When Captain Cook discovered the island, he was shocked to discover that the descendants of the people who carved the great stone heads existed in a filthy, parasite-ridden state of being and engaged in internecine warfare for the only available source of protein- human flesh. Welcome to the future folks.
Remember to arrive early on Tuesday for your Soylent rations as a new and improved Soylent Green will becmoe available for the first time!!!!!!
Cloggie on Tue, 14th Mar 2017 7:28 pm
The new Canadians:
https://m.youtube.com/watch?v=o-LkEaDhB3I
Expect euro-centrism to become very rare in Canada.
GregT on Tue, 14th Mar 2017 8:22 pm
With a population density of 3.7 people per square kilometre, and 85% of those people living within a short distance of the US border, you can expect political discourse to be very rare in Canada.

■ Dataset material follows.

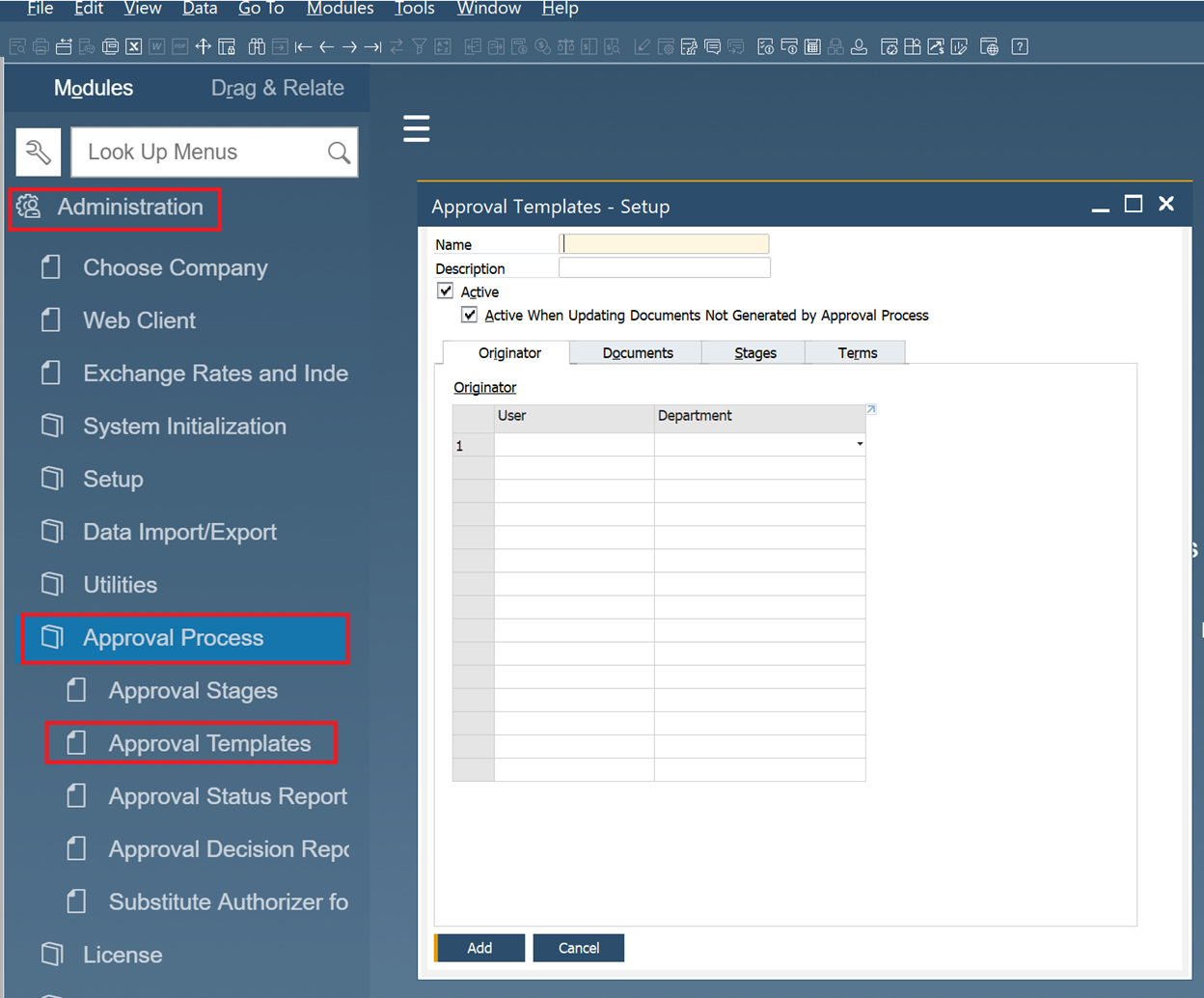The image size is (1204, 998).
Task: Export the form to PDF
Action: click(179, 45)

Just like everywhere else, however, best to move away from densely populated areas, ASAP.
Cloggie on Wed, 15th Mar 2017 1:03 am
“New York state is poised to scrap a literacy test for people trying to become teachers, in part because an outsized percentage of black and Hispanic candidates were failing.
The state Board of Regents on Monday is expected to adopt the recommendation of a task force to eliminate the exam, known as the Academic Literacy Skills Test.”
https://redice.tv/news/new-york-scraps-literacy-test-for-teachers-after-it-weeds-out-minorities
Mr Kanth can be satisfied that anti-Euro-centrism is proceeding fast in NYC.
Strategists in Europe, Russia and China are probably satisfied as well in observing that the US is committing racial suicide. For them it is merely a matter of sitting America out.
For the rest what Greg says: stay as far away as possible from centers of anti-Euro-centrism, ly under the table, put your fingers in your ears and wait for Euro-Siberian troops to liberate you from anti-Euro-centrism.